Home Front(27)
Tears sprang into Betsy’s eyes. Her lower lip trembled mutinously. “I need you,” she said in a quiet voice.
“I know,” Jolene said, “and I need you, baby. So much…” Her voice caught again; she had to clear her throat to keep going. “But we’ll talk on the phone and e-mail, and maybe we’ll even write good old-fashioned letters. I’ll be home before you know it.”
Lulu tugged on her sleeve. “You’ll be home before I start kindergarten, right?”
Jolene closed her eyes. How was she going to do this, really?
“Mommy?” Lulu said, her voice shaking.
“No,” Jolene said finally. “Not for kindergarten, Lulu, but your daddy will be home for that…”
Lulu started to cry.
*
Michael sat on the couch, alone now, and looked up at his mother. He could see the concern in her eyes, the unasked question. She wondered why he was out here while Jolene was handling this alone.
She stared at him for a long, assessing moment. Then she walked out of the living room and came back a few minutes later, carrying a cup of coffee in one hand and a plate full of baklava in the other. Of course. Food. Her answer to everything.
She put the cup and plate on the table beside him and then sat down on the sofa next to him. She placed her hand on his knee. “When I was young … during the war … it was a terrible time in Greece. My father and uncles and cousins were all gone. Many of them did not come back. The family stayed strong, though, and faith kept us together.”
He nodded. He’d heard her stories all his life. World War II had seemed distant to him, barely understandable; now he thought of the relatives he’d lost to enemy fire. They’d been just names in a book before. Without thinking, he reached over for a baklava and began eating it.
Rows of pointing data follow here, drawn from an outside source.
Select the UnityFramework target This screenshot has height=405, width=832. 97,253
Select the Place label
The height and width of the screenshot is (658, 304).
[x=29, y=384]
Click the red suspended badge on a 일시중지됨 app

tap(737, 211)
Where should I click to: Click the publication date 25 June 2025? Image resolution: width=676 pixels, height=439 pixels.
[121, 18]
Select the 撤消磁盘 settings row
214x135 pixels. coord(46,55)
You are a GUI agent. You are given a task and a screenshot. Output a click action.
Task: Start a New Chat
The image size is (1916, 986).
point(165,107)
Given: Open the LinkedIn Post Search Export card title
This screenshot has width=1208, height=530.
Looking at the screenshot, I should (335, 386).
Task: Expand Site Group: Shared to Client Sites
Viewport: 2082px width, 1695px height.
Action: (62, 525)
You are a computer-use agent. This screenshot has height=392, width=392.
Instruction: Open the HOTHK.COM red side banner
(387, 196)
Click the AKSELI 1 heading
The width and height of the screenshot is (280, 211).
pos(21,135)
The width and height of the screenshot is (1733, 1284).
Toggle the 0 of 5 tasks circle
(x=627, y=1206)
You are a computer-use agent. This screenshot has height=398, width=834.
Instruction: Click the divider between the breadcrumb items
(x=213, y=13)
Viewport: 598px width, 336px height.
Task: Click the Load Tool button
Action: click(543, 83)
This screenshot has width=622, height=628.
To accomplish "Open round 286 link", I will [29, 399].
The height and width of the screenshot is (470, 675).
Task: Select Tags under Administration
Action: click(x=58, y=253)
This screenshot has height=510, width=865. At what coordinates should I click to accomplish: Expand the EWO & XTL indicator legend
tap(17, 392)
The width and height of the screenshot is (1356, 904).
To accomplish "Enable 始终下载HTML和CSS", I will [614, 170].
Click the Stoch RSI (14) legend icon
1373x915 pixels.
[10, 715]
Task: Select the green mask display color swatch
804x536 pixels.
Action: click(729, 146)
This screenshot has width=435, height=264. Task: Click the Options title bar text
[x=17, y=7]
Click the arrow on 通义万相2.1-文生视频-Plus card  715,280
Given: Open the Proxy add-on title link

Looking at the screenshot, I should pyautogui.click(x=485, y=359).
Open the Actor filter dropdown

God, he wished his father were here now.
“I will move into the house and take care of the girls.”
“No, Ma. There’s no bedroom for you, and you’ve got the Thumb. I’ll hire someone.”
“You most certainly will not. No stranger will take care of my grandbabies. I will hire another part-time employee for the store.”
“The store can’t afford that.”
“No, but I can. I will be at your house after school each weekday. I’ll pick Lulu up from preschool and meet Betsy’s bus. We will be just fine. You can count on me, and the girls will count on you.”
“Every day, Ma? That’s a big job.”
She smiled at him. “I am a big woman, as you may have noticed. I need to help you, Michael. Let me.”
He didn’t know how to respond: he still couldn’t wrap his mind around how completely his world had changed.
“These are details, though, and not the thing that matters most.” She looked at him. “You should be with her now, telling your children they will be fine.”
“Will they … be fine?”
“It’s not your children you should be worrying about right now, Michael. Their time will come.”
“And Jo?” he said. “Will she be fine?”
“She is a lioness, our Jolene.”
Michael could only nod.
“Already you are letting her down. Your father was like this, God rest his soul. He was selfish. This is a time for you to see beyond yourself.” She touched his cheek, resting her knuckles against his skin as she’d done so often in his youth. “You be proud of her, Michael.”
He knew he was supposed to nod and agree and say that of course he was proud of his wife, but he couldn’t do it.
“I’ll do what needs to be done,” he said instead, and knew that he’d disappointed his mother.
How many more people would he let down before this was over?
*
Michael spent the weekend watching his life as if from a distance. Betsy alternated between being blazingly pissed off and desperately clingy. Lulu was so confused she became overwrought and cried at everything. Michael couldn’t bear any of it, could hardly look at the pain in his daughters’ eyes, but Jolene was a warrior, as strong as tested steel. He saw how carefully she treated the girls, how tenderly. It was only when they weren’t looking that her pain was revealed; tears welled in her green eyes, and when they did she turned away quickly, dashing the moisture away with the back of her hand.
An hour ago, she’d put them to bed. God forgive him, but Michael had let her do it alone.
Now he was in the family room, standing in front of the fireplace. Bright orange and blue flames danced across a tepee of logs, sending off waves of heat, and yet still he was cold. Frozen, really.
He glanced through the kitchen. In the window above the sink, he could see moonlight skating across the bay.
“They’re asleep,” Jolene said, coming into the room. “We can talk now.”
Michael wanted to say no, I don’t want to talk, not about this, not yet, not anymore. He knew it was selfish of him, and small, but it pissed him off to be left here as Mr. Mom. Not that he could tell anyone this. He’d look like an asshole if he admitted that he didn’t want this job that had fallen in his lap, didn’t know if he could even do it. How was he supposed to manage a sixteen-person legal firm, defend his clients, and handle the day-to-day minutiae that came with raising two kids? Carpool. Field trips. Meals. Laundry. Homework.